Now, one of those rovers might’ve discovered one of the most compelling pieces of evidence for Martian microbial life. Located on an arrowhead-shaped, three-foot-long rock nicknamed “Cheyava Falls” in the Jezero Crater (the 28-mile-wide crater that Perseverance has called home for the past three years), this “piece of evidence” is actually a trifecta of data points that suggest the presence of past microbial life. The rock in question features two vertical veins of calcium sulfate that likely formed from past water, and these stripes both flank a red band of rock filled with “leopard spots.”
NASA has discovered evidence of past water on Mars before, but it’s this narrow band of rock that brings new meaning to this discovery. Using its SHERLOC (Scanning Habitable Environments with Raman & Luminescence for Organics & Chemicals) and PIXL (Planetary Instrument for X-Ray Lithochemistry) instruments, Perseverance determined the existence of organic compounds within the rock. Oh, and those “leopard spots?” Those likely indicate chemical reactions that could’ve supplied energy to ancient microbial Martians.
While each of these discoveries—the presence of water, organic compounds, and chemical reactions—would be notable even if discovered separately, NASA has never seen all three in one location, meaning the geological chemistry of Cheyava Falls is possibly our best clue yet that Mars once hosted life.
“Cheyava Falls is the most puzzling, complex, and potentially important rock yet investigated by Perseverance,” Caltech’s Ken Farley, Perseverance project scientist, said in a NASA press statement. “We have our first compelling detection of organic material, distinctive colorful spots indicative of chemical reactions that microbial life could use as an energy source, and clear evidence that water—necessary for life—once passed through the rock.”
While this site is particularly exciting, it’s far from the first Martian discovery to cause considerable microbial hype. Just earlier this year, scientists studying a 2017 soil analysis from Curiosity’s ongoing mission in Gale Crater discovered an abundance of manganese in the soil—something that usually requires the presence of oxygen and (you guessed it) microbes
An annotated image of the Cheyava Falls rock, the two vertical veins of calcium sulfate can be seen on the left and right of the image.
But all of these discoveries come with more than a few caveats. In Curiosity’s case, too little is known about the Mars’ oxidation process to be certain that microbes existed in Gale Crater, and this new discovery also isn’t immune from scientific scrutiny. One big head scratcher is the presence of millimeter-sized olivine crystals—a mineral that forms from magma. This may possibility explain how past volcanic activity could produce this geologic phenomena without relying on the presence of microbes at all.
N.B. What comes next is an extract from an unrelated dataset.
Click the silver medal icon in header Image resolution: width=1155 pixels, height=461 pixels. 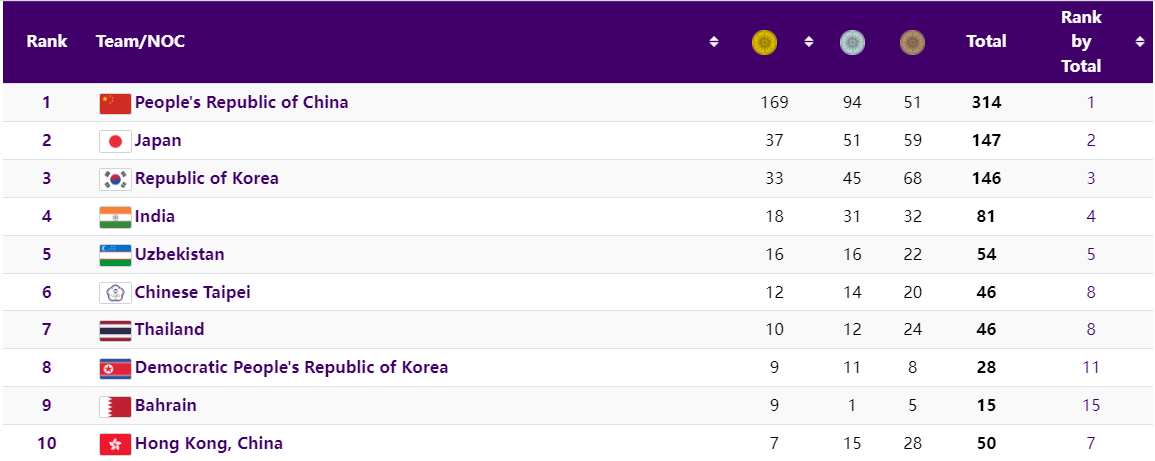coord(852,42)
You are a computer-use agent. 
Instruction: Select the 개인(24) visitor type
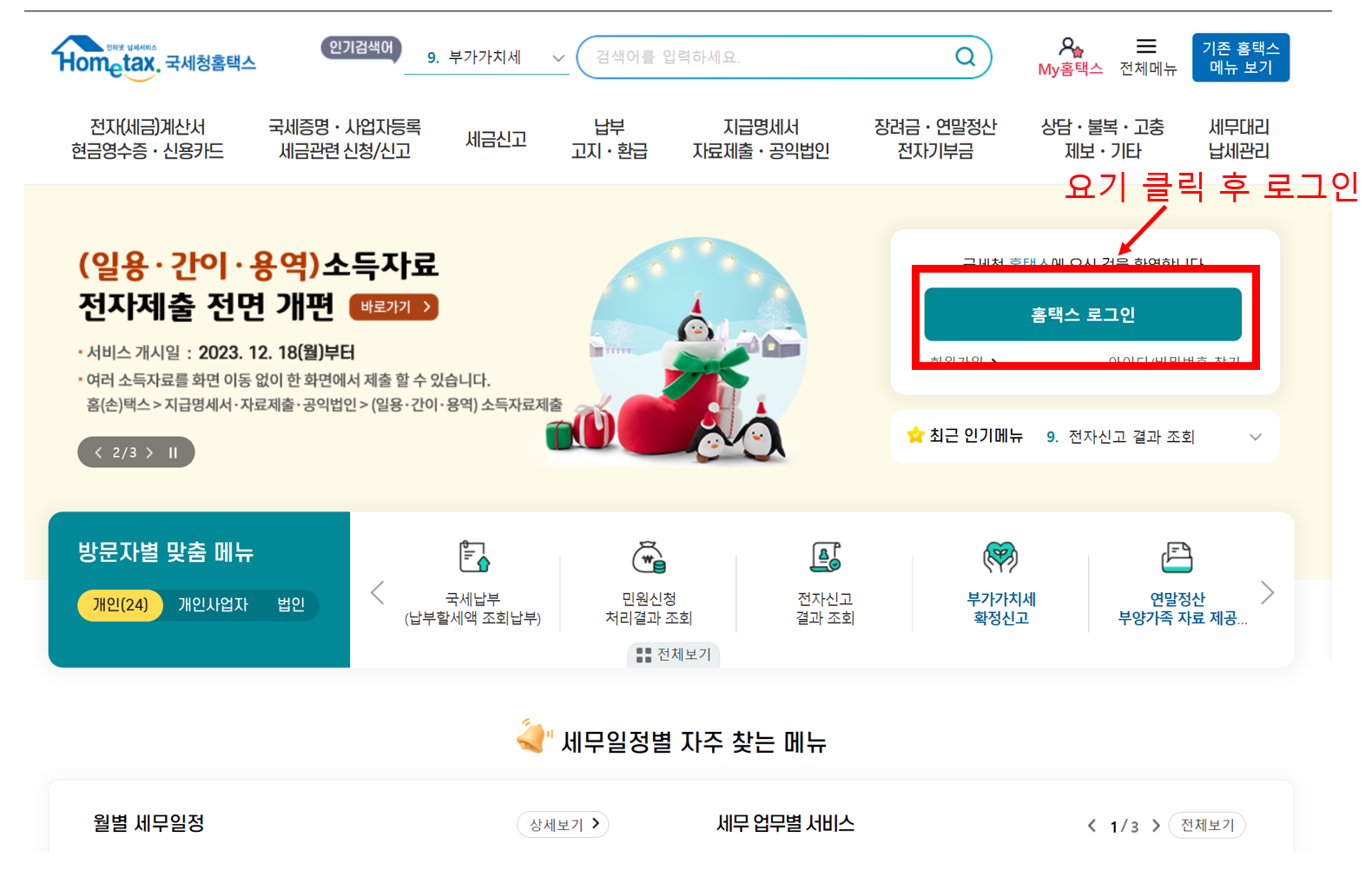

“We have zapped that rock with lasers and X-rays and imaged it literally day and night from just about every angle imaginable,” Farley said in the press statement. “Scientifically, Perseverance has nothing more to give. To fully understand what really happened in that Martian river valley at Jezero Crater billions of years ago, we’d want to bring the Cheyava Falls sample back to Earth, so it can be studied with the powerful instruments available in laboratories.”
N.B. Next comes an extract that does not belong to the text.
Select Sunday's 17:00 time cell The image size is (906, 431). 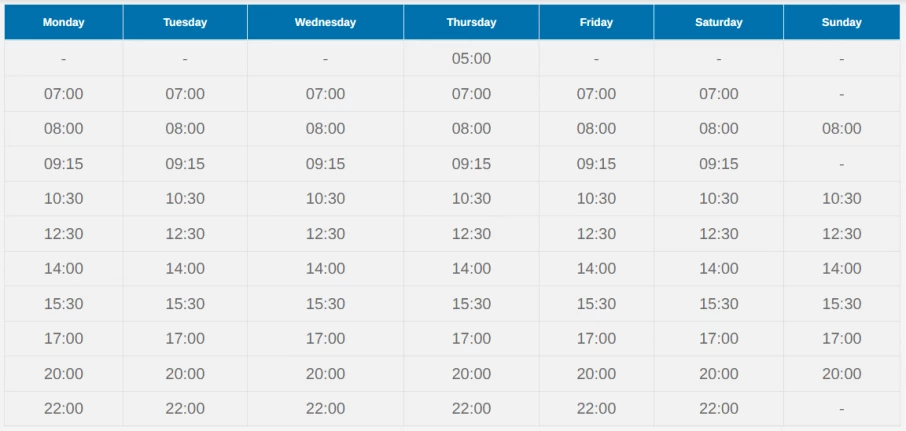[842, 339]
The “six-wheeled geologist” (as NASA calls it) doesn’t contain an onboard lab like its sister rover, Curiosity. But that’s actually a feature—not a flaw. NASA originally designed Perseverance to also be a sample retrieval mission, meaning that the space agency would send an additional spacecraft to retrieve samples from Perseverance and bring them back to Earth for further study.
However, with the costs of such a mission edging into the $11 billion range, bringing back samples of this Martian geologic wonder is in now question—as is the possibility of definitively understanding if there was once microbial life on Mars.